United States – April 16, 2026 – Mortgage rates slipped again, but the country is still pricing families out while local permitting and zoning keep acting like a velvet-rope doo…
I was in the back row of a town hall that smelled like old coffee and newer resentment, the kind of meeting where everyone says they love “affordable housing” the way people say they love libraries: enthusiastically, until someone proposes putting one on their block.
On the agenda: housing. In the air: panic. On the dais: a stack of permits thick enough to stop a door, and a chairperson who looked ready to rule on civilization using a stapler.

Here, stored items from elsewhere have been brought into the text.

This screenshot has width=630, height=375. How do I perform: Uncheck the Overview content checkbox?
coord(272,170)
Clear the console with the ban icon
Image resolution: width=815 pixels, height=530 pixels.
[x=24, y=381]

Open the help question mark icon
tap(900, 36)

Then a national headline arrives like a polite cough: mortgage rates ticked down again. Real movement. Real relief. Also a real temptation to call it “progress” because one number got friendlier.
Freddie Mac: the 30-year fell to 6.30%
Freddie Mac’s weekly survey put the average 30-year fixed-rate mortgage at 6.30%, down from 6.37% the prior week. The 15-year fixed averaged 5.65%, down from 5.74%. Freddie Mac also notes both are lower than a year earlier, when the 30-year averaged 6.83% and the 15-year averaged 6.03%.

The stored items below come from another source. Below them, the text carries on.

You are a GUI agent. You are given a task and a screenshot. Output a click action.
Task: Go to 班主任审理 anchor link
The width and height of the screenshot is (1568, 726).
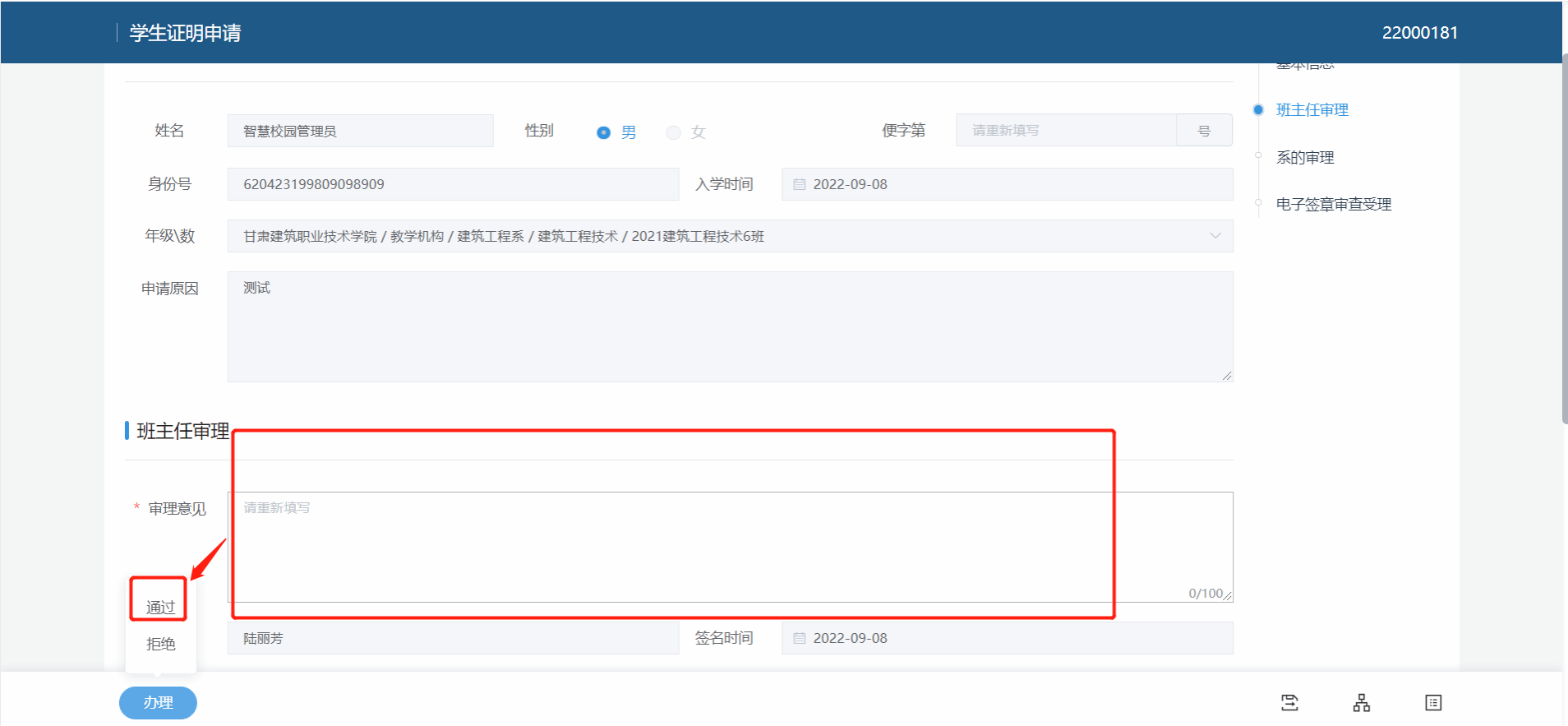point(1312,109)
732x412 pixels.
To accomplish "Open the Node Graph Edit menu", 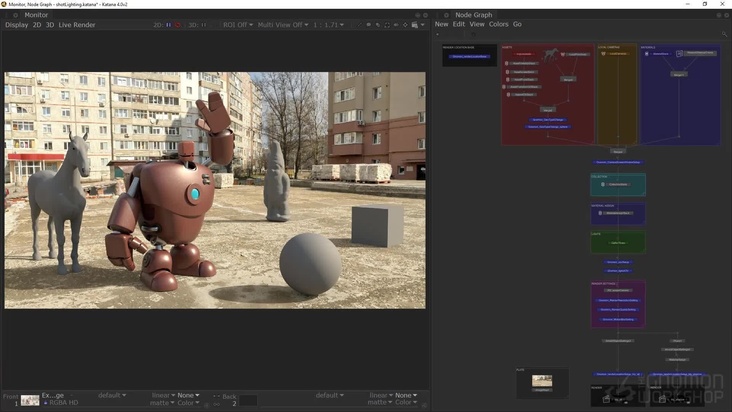I will tap(459, 24).
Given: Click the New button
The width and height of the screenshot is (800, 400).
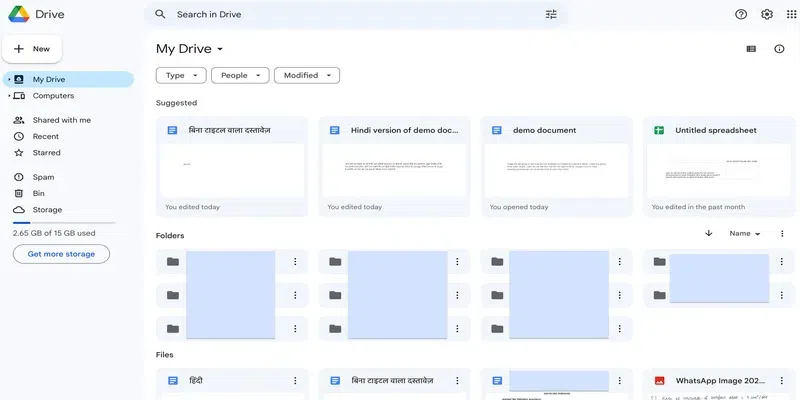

Two caveats from the fine print: this survey covers conventional, conforming, fully amortizing purchase loans, and it assumes a borrower putting 20% down with excellent credit. That is methodology, not malice. It is also a reminder that “average” often means “closer to the finish line than the starting gate.”

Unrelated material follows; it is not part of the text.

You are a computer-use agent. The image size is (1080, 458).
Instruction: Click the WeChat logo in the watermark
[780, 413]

A quarter-point headline, a whole-country headache
America treats mortgage rates like the master knob on the housing stereo. Turn it down and the party starts. If only. Rates are the price of money. Affordability is the price of shelter. Even a friendlier rate cannot buy a home that does not exist, cannot unlock a starter-home supply that has been politically padlocked, and cannot outbid scarcity dressed up as civic virtue.
The Paine test:
Does this moment expand liberty, or concentrate power? When a small committee can delay, shrink, or kill homes through procedural trench warfare, that is power over the basic act of putting down roots. Not left. Not right. Liberty.
The liberty ledger:
Who gains freedom, and who loses it? Scarcity boosts existing owners’ leverage. Renters lose mobility. Families lose space. Workers lose sleep to commutes. Cities lose the people who keep the lights on and the trash picked up. When the math turns cruel, homelessness shows up on the sidewalk, not because people forgot how to budget, but because we engineered a shortage and then acted shocked by the result.
The Orwell check:
What language makes control sound nice? “Neighborhood character.” “Community input.” “Preserving quality of life.” Sometimes real. Often code for “no new neighbors.” Even “affordability” can become theater when requirements are stacked until a project is financially impossible and everyone declares moral victory over a pile of zero homes.
The tradeoff: lower rates are not a housing plan
Lower rates can make today’s limited stock slightly more purchasable. They can also worsen bidding wars if supply stays frozen. Cheaper money chasing too few homes is not a magic trick. It is an accelerant.
Guardrails, not miracles
If we want a housing market that behaves like a market, we need predictable rules that limit arbitrary veto power while keeping legitimate health and safety standards intact: clear timelines, predictable fees, more building by right where it makes sense, and less permitting as a hazing ritual. If officials want discretion, fine. Then we demand oversight: sunshine rules, conflict disclosures, workable appeals, and performance audits showing approvals, delays, and why.
Mortgage rates moved this week. Good. Now the people with the real power to unclog housing, city councils, county boards, state legislatures, and the agencies that administer permits, should move too.